EXERCISE PROMPT: Copy the records that follow exactly, leaving nothing out.

[Collected data]
^^^^^^^^^^^^^^^^
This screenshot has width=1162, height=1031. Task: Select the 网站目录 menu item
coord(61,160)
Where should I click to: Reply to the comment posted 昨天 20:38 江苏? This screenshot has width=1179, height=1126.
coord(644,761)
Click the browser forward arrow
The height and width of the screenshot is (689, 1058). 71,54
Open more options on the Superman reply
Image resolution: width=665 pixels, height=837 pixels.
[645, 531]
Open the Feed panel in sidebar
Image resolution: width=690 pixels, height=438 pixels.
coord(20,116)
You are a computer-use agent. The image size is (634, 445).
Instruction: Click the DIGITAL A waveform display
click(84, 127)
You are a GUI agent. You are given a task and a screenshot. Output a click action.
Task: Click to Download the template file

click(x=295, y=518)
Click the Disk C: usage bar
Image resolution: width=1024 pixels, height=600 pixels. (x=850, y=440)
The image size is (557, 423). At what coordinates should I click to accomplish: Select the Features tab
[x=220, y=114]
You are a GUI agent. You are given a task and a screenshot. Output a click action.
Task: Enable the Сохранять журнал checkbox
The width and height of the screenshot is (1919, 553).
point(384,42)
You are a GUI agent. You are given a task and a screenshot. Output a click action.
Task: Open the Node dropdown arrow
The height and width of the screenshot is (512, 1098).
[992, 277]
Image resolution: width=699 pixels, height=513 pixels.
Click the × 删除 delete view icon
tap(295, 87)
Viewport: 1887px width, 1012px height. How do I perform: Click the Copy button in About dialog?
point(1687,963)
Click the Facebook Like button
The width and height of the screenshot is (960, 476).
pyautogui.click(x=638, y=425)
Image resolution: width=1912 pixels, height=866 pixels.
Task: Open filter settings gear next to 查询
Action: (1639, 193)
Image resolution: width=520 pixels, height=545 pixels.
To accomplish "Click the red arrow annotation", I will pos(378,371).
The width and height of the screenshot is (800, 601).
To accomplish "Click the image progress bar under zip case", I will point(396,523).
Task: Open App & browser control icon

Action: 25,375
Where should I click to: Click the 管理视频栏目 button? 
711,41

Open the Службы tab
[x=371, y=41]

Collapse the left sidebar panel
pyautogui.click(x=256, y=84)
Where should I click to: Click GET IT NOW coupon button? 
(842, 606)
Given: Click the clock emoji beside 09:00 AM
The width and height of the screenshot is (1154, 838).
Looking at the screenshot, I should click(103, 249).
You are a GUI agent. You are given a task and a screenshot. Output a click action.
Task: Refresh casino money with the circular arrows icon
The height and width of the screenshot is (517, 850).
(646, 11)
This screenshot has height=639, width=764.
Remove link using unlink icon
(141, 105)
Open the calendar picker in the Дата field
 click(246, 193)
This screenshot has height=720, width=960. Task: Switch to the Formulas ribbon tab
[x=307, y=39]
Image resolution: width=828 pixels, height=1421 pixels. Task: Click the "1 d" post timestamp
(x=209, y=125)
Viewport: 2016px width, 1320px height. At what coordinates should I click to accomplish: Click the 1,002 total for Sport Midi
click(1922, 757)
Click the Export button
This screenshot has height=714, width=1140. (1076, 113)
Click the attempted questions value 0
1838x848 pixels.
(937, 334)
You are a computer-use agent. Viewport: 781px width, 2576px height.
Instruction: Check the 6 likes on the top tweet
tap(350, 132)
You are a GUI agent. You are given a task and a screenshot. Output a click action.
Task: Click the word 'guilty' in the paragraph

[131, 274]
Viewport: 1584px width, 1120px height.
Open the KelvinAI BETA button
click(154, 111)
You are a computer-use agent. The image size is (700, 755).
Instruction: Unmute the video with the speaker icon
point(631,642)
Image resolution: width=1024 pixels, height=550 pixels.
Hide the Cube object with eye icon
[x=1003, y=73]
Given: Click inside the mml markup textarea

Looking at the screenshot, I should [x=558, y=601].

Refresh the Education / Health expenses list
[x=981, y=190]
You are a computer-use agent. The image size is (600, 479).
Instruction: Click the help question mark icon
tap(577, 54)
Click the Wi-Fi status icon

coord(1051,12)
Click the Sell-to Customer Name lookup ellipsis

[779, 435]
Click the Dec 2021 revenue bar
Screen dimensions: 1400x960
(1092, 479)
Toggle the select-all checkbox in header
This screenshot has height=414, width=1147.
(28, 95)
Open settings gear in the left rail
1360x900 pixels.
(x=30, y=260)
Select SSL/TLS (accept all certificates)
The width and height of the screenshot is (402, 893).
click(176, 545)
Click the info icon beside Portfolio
^^^^^^^^^^^^^^^^
SOLVED EXERCISE:
This screenshot has width=1162, height=1031. Task: Select the 网站目录 menu item
coord(61,160)
Where should I click to: Reply to the comment posted 昨天 20:38 江苏? This screenshot has width=1179, height=1126.
coord(644,761)
Click the browser forward arrow
The height and width of the screenshot is (689, 1058). 71,54
Open more options on the Superman reply
Image resolution: width=665 pixels, height=837 pixels.
[645, 531]
Open the Feed panel in sidebar
Image resolution: width=690 pixels, height=438 pixels.
coord(20,116)
You are a computer-use agent. The image size is (634, 445).
Instruction: Click the DIGITAL A waveform display
click(84, 127)
You are a GUI agent. You are given a task and a screenshot. Output a click action.
Task: Click to Download the template file

click(x=295, y=518)
Click the Disk C: usage bar
Image resolution: width=1024 pixels, height=600 pixels. (x=850, y=440)
The image size is (557, 423). At what coordinates should I click to accomplish: Select the Features tab
[x=220, y=114]
You are a GUI agent. You are given a task and a screenshot. Output a click action.
Task: Enable the Сохранять журнал checkbox
The width and height of the screenshot is (1919, 553).
point(384,42)
You are a GUI agent. You are given a task and a screenshot. Output a click action.
Task: Open the Node dropdown arrow
The height and width of the screenshot is (512, 1098).
[992, 277]
Image resolution: width=699 pixels, height=513 pixels.
Click the × 删除 delete view icon
tap(295, 87)
Viewport: 1887px width, 1012px height. How do I perform: Click the Copy button in About dialog?
point(1687,963)
Click the Facebook Like button
The width and height of the screenshot is (960, 476).
pyautogui.click(x=638, y=425)
Image resolution: width=1912 pixels, height=866 pixels.
Task: Open filter settings gear next to 查询
Action: (1639, 193)
Image resolution: width=520 pixels, height=545 pixels.
To accomplish "Click the red arrow annotation", I will pos(378,371).
The width and height of the screenshot is (800, 601).
To accomplish "Click the image progress bar under zip case", I will point(396,523).
Task: Open App & browser control icon

Action: 25,375
Where should I click to: Click the 管理视频栏目 button? 
711,41

Open the Службы tab
[x=371, y=41]

Collapse the left sidebar panel
pyautogui.click(x=256, y=84)
Where should I click to: Click GET IT NOW coupon button? 
(842, 606)
Given: Click the clock emoji beside 09:00 AM
The width and height of the screenshot is (1154, 838).
Looking at the screenshot, I should click(103, 249).
You are a GUI agent. You are given a task and a screenshot. Output a click action.
Task: Refresh casino money with the circular arrows icon
The height and width of the screenshot is (517, 850).
(646, 11)
This screenshot has height=639, width=764.
Remove link using unlink icon
(141, 105)
Open the calendar picker in the Дата field
 click(246, 193)
This screenshot has height=720, width=960. Task: Switch to the Formulas ribbon tab
[x=307, y=39]
Image resolution: width=828 pixels, height=1421 pixels. Task: Click the "1 d" post timestamp
(x=209, y=125)
Viewport: 2016px width, 1320px height. At what coordinates should I click to accomplish: Click the 1,002 total for Sport Midi
click(1922, 757)
Click the Export button
This screenshot has height=714, width=1140. (1076, 113)
Click the attempted questions value 0
1838x848 pixels.
(937, 334)
You are a computer-use agent. Viewport: 781px width, 2576px height.
Instruction: Check the 6 likes on the top tweet
tap(350, 132)
You are a GUI agent. You are given a task and a screenshot. Output a click action.
Task: Click the word 'guilty' in the paragraph

[131, 274]
Viewport: 1584px width, 1120px height.
Open the KelvinAI BETA button
click(154, 111)
You are a computer-use agent. The image size is (700, 755).
Instruction: Unmute the video with the speaker icon
point(631,642)
Image resolution: width=1024 pixels, height=550 pixels.
Hide the Cube object with eye icon
[x=1003, y=73]
Given: Click inside the mml markup textarea

Looking at the screenshot, I should [x=558, y=601].

Refresh the Education / Health expenses list
[x=981, y=190]
You are a computer-use agent. The image size is (600, 479).
Instruction: Click the help question mark icon
tap(577, 54)
Click the Wi-Fi status icon

coord(1051,12)
Click the Sell-to Customer Name lookup ellipsis

[779, 435]
Click the Dec 2021 revenue bar
Screen dimensions: 1400x960
(1092, 479)
Toggle the select-all checkbox in header
This screenshot has height=414, width=1147.
(28, 95)
Open settings gear in the left rail
1360x900 pixels.
(x=30, y=260)
Select SSL/TLS (accept all certificates)
The width and height of the screenshot is (402, 893).
click(176, 545)
Click the info icon beside Portfolio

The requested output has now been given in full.